* [WHAT YOU SHOULD DO]:
Can you copy the entries word for word, from the line containing "The width and height of the screenshot is (789, 399)." up to and including the line containing "Click the Manchester"?
++++++
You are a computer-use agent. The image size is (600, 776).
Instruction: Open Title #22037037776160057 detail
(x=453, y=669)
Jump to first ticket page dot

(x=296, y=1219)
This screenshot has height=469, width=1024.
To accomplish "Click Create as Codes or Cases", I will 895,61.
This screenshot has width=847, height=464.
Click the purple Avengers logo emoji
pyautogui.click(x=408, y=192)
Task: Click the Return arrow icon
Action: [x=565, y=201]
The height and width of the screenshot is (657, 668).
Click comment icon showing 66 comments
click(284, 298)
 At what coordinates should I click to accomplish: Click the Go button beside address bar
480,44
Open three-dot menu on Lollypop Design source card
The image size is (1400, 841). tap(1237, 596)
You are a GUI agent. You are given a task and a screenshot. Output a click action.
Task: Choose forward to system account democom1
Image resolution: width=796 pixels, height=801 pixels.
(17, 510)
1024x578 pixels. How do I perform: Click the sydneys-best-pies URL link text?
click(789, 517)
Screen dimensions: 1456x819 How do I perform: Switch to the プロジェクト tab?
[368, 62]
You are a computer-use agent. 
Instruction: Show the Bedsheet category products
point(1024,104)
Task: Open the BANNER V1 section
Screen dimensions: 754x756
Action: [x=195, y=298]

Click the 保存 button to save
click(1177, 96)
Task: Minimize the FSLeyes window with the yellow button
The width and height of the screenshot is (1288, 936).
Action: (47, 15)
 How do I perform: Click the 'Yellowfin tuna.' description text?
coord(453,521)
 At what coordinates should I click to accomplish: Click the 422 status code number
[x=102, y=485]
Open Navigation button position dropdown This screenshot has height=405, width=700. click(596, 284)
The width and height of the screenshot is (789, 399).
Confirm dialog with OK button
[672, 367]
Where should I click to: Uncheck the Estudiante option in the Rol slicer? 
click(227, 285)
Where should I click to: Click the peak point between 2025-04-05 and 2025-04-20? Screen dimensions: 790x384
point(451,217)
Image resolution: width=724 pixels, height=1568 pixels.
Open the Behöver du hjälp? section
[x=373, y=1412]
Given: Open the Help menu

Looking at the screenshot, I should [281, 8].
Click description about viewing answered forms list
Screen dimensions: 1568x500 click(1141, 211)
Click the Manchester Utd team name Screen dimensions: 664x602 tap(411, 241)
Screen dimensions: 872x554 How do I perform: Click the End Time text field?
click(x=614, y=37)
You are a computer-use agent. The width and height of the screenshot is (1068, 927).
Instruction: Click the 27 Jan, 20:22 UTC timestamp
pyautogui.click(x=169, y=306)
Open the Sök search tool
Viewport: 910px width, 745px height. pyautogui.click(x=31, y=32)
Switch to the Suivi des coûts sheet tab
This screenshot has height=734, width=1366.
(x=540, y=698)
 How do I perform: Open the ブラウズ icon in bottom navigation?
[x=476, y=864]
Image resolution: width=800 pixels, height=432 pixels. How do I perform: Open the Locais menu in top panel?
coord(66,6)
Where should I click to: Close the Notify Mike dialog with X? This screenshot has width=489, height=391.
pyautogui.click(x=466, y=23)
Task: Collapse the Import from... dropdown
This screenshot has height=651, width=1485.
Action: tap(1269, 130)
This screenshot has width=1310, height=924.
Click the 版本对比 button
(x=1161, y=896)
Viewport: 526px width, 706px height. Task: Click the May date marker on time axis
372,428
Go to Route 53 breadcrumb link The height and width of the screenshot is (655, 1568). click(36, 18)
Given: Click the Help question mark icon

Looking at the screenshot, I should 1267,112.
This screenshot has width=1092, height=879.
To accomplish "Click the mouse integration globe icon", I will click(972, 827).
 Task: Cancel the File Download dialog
++++++
* [COMPLETE ANSWER]:
The width and height of the screenshot is (789, 399).
Confirm dialog with OK button
[672, 367]
Where should I click to: Uncheck the Estudiante option in the Rol slicer? 
click(227, 285)
Where should I click to: Click the peak point between 2025-04-05 and 2025-04-20? Screen dimensions: 790x384
point(451,217)
Image resolution: width=724 pixels, height=1568 pixels.
Open the Behöver du hjälp? section
[x=373, y=1412]
Given: Open the Help menu

Looking at the screenshot, I should [281, 8].
Click description about viewing answered forms list
Screen dimensions: 1568x500 click(1141, 211)
Click the Manchester Utd team name Screen dimensions: 664x602 tap(411, 241)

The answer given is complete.